_Work order_
Could you reproduce every record below exactly as it stands?

_Data_
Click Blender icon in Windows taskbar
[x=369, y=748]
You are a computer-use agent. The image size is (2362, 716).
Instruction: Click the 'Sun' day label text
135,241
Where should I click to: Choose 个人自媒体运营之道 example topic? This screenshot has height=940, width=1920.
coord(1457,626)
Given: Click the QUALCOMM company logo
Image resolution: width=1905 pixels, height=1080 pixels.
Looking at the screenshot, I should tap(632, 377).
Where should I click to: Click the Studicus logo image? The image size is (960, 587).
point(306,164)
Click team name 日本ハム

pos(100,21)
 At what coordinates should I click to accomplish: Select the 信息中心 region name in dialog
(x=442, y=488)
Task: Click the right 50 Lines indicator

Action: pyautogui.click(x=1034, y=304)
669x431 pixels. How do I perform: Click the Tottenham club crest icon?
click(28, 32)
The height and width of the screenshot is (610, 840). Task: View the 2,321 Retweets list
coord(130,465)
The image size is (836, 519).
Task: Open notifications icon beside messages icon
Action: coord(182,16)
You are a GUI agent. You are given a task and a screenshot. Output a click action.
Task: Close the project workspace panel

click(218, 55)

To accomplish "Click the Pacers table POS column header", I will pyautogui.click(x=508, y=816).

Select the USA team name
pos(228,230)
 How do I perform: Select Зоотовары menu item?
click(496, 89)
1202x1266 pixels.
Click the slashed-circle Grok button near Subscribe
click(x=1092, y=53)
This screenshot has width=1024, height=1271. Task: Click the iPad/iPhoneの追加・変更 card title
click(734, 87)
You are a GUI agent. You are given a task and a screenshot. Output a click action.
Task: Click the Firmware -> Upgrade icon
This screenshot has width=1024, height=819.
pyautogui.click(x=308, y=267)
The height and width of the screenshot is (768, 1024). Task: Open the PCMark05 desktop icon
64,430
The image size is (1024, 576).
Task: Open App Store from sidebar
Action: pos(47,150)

_Expected answer_
Click Blender icon in Windows taskbar
[x=369, y=748]
You are a computer-use agent. The image size is (2362, 716).
Instruction: Click the 'Sun' day label text
135,241
Where should I click to: Choose 个人自媒体运营之道 example topic? This screenshot has height=940, width=1920.
coord(1457,626)
Given: Click the QUALCOMM company logo
Image resolution: width=1905 pixels, height=1080 pixels.
Looking at the screenshot, I should tap(632, 377).
Where should I click to: Click the Studicus logo image? The image size is (960, 587).
point(306,164)
Click team name 日本ハム

pos(100,21)
 At what coordinates should I click to accomplish: Select the 信息中心 region name in dialog
(x=442, y=488)
Task: Click the right 50 Lines indicator

Action: pyautogui.click(x=1034, y=304)
669x431 pixels. How do I perform: Click the Tottenham club crest icon?
click(28, 32)
The height and width of the screenshot is (610, 840). Task: View the 2,321 Retweets list
coord(130,465)
The image size is (836, 519).
Task: Open notifications icon beside messages icon
Action: coord(182,16)
You are a GUI agent. You are given a task and a screenshot. Output a click action.
Task: Close the project workspace panel

click(218, 55)

To accomplish "Click the Pacers table POS column header", I will pyautogui.click(x=508, y=816).

Select the USA team name
pos(228,230)
 How do I perform: Select Зоотовары menu item?
click(496, 89)
1202x1266 pixels.
Click the slashed-circle Grok button near Subscribe
click(x=1092, y=53)
This screenshot has width=1024, height=1271. Task: Click the iPad/iPhoneの追加・変更 card title
click(734, 87)
You are a GUI agent. You are given a task and a screenshot. Output a click action.
Task: Click the Firmware -> Upgrade icon
This screenshot has width=1024, height=819.
pyautogui.click(x=308, y=267)
The height and width of the screenshot is (768, 1024). Task: Open the PCMark05 desktop icon
64,430
The image size is (1024, 576).
Task: Open App Store from sidebar
Action: pos(47,150)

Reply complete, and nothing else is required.